RECORDS PROVIDED:
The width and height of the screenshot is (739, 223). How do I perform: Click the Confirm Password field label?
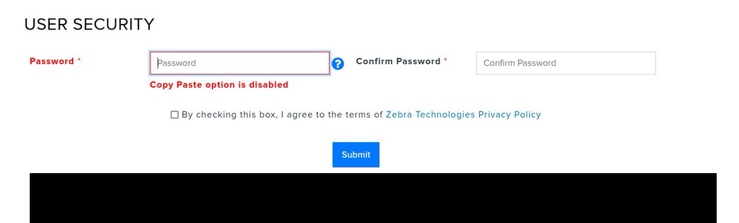[398, 62]
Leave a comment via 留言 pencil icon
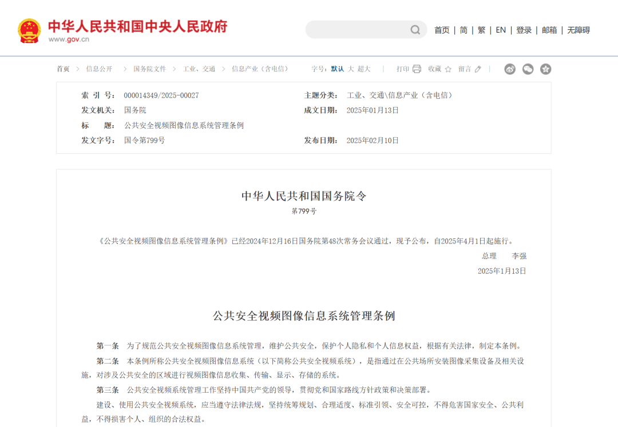Image resolution: width=618 pixels, height=427 pixels. pyautogui.click(x=478, y=69)
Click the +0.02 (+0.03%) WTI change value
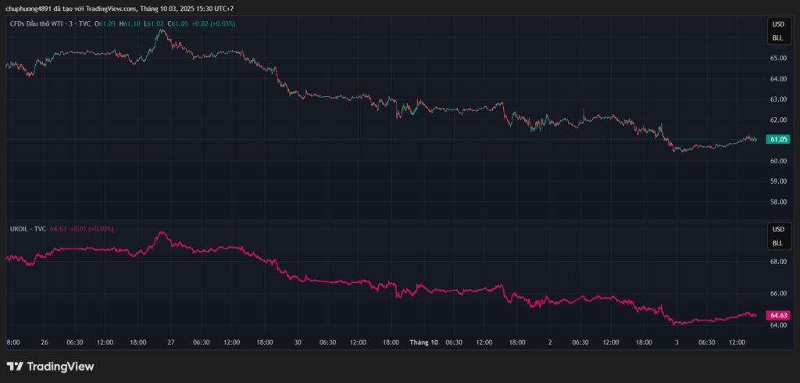Image resolution: width=800 pixels, height=383 pixels. (x=213, y=24)
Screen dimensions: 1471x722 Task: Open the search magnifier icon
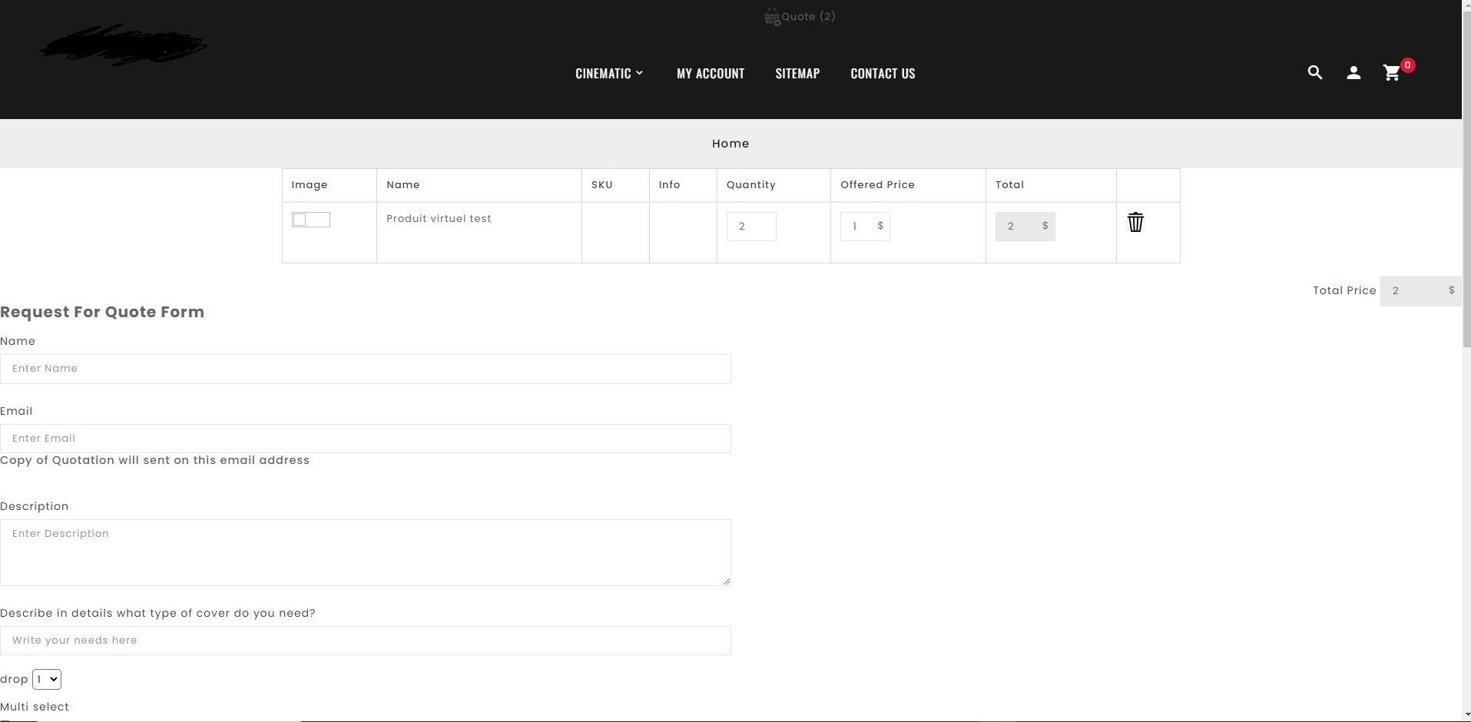1314,73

INSTRUCTIONS FOR THE TASK: Omit the pictures, then give every record back exactly as it stands.

SOLUTION BELOW:
The width and height of the screenshot is (739, 223). How do I perform: Click the Confirm Password field label?
[398, 62]
Leave a comment via 留言 pencil icon
Image resolution: width=618 pixels, height=427 pixels. pyautogui.click(x=478, y=69)
Click the +0.02 (+0.03%) WTI change value
Image resolution: width=800 pixels, height=383 pixels. (x=213, y=24)
Screen dimensions: 1471x722 Task: Open the search magnifier icon
1314,73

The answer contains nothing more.